Black Lamb and Grey Falcon, A Journey through Yugoslavia, Rebecca West

Macedonia (South Serbia)
 

A Convent Somewhere below the Skopska Tserna Gora

IT is said that many have been cured of madness by drinking of the spring in the orchard of this convent, and I do not doubt it, for this is a very pleasant place, and I fancy that in Macedonia, as in the rest of the world, the mad are usually those who have been surfeited with the unpleasant. We met the fat old Abbess in the poplar avenue, and she said, "I am so glad that you have come back to see us again," and there was written in her eye, "now that I have a rare, an inestimable, and sacred treasure to show you, far more precious than any icon or holy spring," for she was infatuated with the child she led by the hand. She took us up into her parlour and a nun was sent to bring us brandy and sugar and water, and she explained how she came to have this unique treasure in her possession. The child's mother was a French schoolmistress at Bitolj, and had sent her there to make a good convalescence after scarlet fever and diphtheria, a story which explained much that had been puzzling, for indeed this was the plainest little girl one could well imagine, a spindly little girl, an Indian-famine little girl.

"You must recite, my dear," said the Abbess, "you must recite to the foreigners and the gentleman from Belgrade." She could not bear us to go home without seeing the prettiest thing we should ever see. So after the child had stood on one leg and then on the other, and had pleated the edge of her petticoat till she was told she should not, she repeated a Serbian hymn and sang a French song all about les peurs and la nature, in the classic treble of the infant French voice, in the voice that Renh Clair gave to the morning glories in A Nous la Liberte. When she had finished she stood on the point of her sharp little nose in the immense slopes of the Abbess's bosom.

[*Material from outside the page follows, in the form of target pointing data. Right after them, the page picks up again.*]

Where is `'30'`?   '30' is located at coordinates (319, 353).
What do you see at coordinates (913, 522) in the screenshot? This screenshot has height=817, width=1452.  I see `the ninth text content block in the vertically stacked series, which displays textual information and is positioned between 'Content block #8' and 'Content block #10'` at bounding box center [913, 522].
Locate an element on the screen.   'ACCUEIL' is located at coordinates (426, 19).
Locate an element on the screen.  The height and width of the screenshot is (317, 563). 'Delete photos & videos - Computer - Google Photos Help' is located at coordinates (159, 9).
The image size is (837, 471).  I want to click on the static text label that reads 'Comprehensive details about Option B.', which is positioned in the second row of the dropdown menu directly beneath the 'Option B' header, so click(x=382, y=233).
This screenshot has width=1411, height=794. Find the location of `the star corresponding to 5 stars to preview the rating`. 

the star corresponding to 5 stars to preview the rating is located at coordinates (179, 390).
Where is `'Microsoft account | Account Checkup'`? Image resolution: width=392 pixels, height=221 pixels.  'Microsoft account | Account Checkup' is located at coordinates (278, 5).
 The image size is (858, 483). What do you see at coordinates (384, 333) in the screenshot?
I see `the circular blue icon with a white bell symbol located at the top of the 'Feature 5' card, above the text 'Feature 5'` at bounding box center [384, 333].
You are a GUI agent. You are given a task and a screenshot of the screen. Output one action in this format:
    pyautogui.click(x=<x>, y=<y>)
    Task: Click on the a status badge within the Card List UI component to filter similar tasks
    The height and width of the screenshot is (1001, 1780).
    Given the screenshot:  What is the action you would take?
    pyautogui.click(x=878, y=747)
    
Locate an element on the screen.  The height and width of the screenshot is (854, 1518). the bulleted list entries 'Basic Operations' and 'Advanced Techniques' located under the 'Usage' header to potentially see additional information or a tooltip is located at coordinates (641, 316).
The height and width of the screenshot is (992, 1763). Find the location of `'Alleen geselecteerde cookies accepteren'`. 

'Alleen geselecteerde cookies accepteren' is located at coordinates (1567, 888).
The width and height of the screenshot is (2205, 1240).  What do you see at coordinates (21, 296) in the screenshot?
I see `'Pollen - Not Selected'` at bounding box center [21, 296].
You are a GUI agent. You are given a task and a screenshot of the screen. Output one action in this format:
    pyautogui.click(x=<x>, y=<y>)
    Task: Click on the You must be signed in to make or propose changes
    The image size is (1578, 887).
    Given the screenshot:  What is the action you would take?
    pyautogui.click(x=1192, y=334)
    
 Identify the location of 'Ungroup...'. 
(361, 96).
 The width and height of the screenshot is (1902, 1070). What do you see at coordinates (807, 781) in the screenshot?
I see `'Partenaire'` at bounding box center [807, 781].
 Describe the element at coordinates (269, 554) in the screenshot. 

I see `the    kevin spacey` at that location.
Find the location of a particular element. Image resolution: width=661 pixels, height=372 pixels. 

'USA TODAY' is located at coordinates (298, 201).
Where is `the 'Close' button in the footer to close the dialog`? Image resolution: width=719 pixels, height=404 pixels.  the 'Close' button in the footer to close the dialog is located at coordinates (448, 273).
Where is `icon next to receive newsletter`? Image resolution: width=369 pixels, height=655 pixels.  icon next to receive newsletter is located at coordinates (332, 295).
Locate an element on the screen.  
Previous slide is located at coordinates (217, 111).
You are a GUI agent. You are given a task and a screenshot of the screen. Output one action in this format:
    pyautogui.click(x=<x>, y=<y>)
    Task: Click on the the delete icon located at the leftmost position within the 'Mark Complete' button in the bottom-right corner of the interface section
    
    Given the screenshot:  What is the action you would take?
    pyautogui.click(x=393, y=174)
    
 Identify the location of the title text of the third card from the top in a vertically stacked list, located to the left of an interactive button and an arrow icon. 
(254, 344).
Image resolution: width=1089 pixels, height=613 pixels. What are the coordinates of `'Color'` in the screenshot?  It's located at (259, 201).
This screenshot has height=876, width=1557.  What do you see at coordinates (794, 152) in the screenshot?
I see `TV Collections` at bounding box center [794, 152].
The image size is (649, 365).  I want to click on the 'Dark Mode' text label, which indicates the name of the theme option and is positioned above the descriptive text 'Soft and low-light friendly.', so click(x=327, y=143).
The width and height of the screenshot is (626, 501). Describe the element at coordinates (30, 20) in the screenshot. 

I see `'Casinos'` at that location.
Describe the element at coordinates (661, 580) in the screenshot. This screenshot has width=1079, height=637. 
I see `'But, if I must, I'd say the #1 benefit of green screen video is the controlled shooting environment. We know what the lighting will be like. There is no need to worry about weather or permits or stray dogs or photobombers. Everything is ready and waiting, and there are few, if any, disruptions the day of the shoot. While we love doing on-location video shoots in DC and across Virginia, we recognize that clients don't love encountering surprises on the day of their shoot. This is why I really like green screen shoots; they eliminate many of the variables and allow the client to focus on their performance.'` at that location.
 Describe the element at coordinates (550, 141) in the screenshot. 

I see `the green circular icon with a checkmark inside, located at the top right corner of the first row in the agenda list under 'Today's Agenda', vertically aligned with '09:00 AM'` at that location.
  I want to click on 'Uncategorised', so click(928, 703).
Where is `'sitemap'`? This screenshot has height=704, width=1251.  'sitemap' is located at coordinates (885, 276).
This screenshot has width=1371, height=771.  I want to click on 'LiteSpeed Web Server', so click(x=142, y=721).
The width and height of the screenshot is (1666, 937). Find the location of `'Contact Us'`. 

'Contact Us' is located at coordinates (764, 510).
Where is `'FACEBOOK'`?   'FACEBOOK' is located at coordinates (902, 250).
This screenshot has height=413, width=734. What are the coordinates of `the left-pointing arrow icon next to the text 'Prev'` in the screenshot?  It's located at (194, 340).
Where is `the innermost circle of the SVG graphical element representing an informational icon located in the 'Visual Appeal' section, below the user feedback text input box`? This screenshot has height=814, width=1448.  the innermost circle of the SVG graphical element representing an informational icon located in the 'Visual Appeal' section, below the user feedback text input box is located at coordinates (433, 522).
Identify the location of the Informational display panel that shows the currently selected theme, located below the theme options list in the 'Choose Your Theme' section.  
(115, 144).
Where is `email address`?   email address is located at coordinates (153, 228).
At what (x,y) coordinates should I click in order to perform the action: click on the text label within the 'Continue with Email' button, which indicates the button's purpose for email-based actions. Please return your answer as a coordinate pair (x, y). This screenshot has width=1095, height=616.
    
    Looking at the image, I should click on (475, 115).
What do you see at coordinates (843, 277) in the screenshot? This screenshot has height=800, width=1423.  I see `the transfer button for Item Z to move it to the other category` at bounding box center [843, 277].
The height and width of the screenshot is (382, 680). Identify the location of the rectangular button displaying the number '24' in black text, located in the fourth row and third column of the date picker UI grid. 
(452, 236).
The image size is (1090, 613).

By now the young nun had come back with the brandy and the sugar and water, and she stood with her arms akimbo and her chin forward, adoring the child. "Who is that bishop with the very fine head?" said my husband as he drank, nodding at a photograph on the wall. I had asked the very same question when I was here for the first time the year before, and she had looked at the photograph and had said, "He is the Metropolitan who received me into the Church, he was burned alive by the Bulgarians," and her eyes had darkened. She had talked of the dead man for a long time. This time she said the same words, but her eyes did not darken, they went back to the child at once, and she said, "We have been here twenty-six years, never have we had a child here before, it is such a joy as I could not have believed." Perhaps the cock crowed, but it was in Paradise.